Official implementation of MonoLoss, a plug-and-play training objective that directly rewards semantically consistent activations for learning interpretable monosemantic representations in Sparse Autoencoders (SAEs).
Sparse autoencoders (SAEs) decompose polysemantic neural representations, where neurons respond to multiple unrelated concepts, into monosemantic features that capture single, interpretable concepts. However, standard training objectives only weakly encourage this decomposition, and existing monosemanticity metrics require pairwise comparisons across all dataset samples, making them inefficient during training and evaluation.
We study a recent MonoScore metric and derive a single-pass algorithm that computes exactly the same quantity, but with a cost that grows linearly, rather than quadratically, with the number of dataset images. On OpenImagesV7, we achieve up to a 1200× speedup in evaluation and 159× during training, while adding only ~4% per-epoch overhead.
This allows us to treat MonoScore as a training signal: we introduce MonoLoss, a plug-in objective that directly rewards semantically consistent activations. Across SAEs trained on CLIP, SigLIP2, and pretrained ViT features, using BatchTopK, TopK, and JumpReLU SAEs, MonoLoss increases MonoScore for most latents and consistently improves class purity across all encoder and SAE combinations.

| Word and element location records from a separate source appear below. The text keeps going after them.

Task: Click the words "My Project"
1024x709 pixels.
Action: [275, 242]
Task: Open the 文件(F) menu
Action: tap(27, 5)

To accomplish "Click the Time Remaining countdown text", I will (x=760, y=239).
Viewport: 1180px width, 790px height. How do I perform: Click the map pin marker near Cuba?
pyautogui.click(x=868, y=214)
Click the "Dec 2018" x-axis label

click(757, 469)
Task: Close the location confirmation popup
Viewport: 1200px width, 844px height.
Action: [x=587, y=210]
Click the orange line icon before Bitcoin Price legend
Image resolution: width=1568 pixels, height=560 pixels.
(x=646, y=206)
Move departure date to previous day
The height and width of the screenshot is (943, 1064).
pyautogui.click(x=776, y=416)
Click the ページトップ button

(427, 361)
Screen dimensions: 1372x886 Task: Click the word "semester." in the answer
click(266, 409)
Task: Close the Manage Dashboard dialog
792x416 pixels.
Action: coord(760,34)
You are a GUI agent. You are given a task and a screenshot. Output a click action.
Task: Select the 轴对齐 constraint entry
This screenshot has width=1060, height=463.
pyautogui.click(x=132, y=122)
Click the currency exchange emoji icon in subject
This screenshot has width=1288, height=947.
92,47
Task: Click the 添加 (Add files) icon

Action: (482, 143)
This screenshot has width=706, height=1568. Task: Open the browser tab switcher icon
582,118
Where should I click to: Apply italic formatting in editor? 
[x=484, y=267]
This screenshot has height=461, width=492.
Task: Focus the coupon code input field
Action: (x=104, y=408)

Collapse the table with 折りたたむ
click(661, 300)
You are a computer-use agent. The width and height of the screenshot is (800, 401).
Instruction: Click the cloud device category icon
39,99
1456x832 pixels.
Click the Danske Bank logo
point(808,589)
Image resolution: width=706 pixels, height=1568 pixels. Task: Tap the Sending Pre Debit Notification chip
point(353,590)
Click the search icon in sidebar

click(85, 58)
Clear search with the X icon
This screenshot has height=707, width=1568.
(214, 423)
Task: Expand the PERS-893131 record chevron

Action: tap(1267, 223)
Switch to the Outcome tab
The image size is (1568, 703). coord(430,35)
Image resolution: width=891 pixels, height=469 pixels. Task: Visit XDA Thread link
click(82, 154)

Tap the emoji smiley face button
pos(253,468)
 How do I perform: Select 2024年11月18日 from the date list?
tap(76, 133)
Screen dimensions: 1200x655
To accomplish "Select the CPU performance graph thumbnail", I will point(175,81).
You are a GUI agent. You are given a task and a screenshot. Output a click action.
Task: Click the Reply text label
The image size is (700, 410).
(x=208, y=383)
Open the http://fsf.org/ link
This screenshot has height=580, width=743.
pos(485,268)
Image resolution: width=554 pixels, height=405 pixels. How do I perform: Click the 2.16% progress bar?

Used as an auxiliary regularizer during ResNet-50 and CLIP-ViT-B/32 finetuning, MonoLoss yields up to 0.6% accuracy gains on ImageNet-1K and monosemantic activating patterns on standard benchmark datasets.
MonoLoss consistently raises monosemanticity across nearly all configuration.
MonoLoss increases purity in all 12 settings for both binary purity and weighted purity.
~1200× speedup at 50k samples, growing with dataset size. See sae/loss.py:
compute_monosemanticity_fast()— linear-time O(N) evaluationcompute_monosemanticity_loss_batch()— batch-level training losscompute_monosemanticity_ref()— quadratic O(N²) reference
Our linear implementation makes large-scale evaluation feasible.
Adding MonoLoss yields consistent performance gains on both ResNet-50 and CLIP-ViT-B/32 and all datasets (ImageNet-1k, CIFAR-10, and CIFAR-100).
MonoLoss provide better class purity qualitatively for SAE activations.
MonoLoss provide better class purity qualitatively for finetuned vision model activations.
git clone https://github.com/YOUR_USERNAME/MonoLoss.git
cd MonoLoss
pip install -r requirements.txtMonoLoss/
├── sae/ # SAE training with MonoLoss (see sae/README.md)
├── finetuning/ # Vision model finetuning (see finetuning/README.md)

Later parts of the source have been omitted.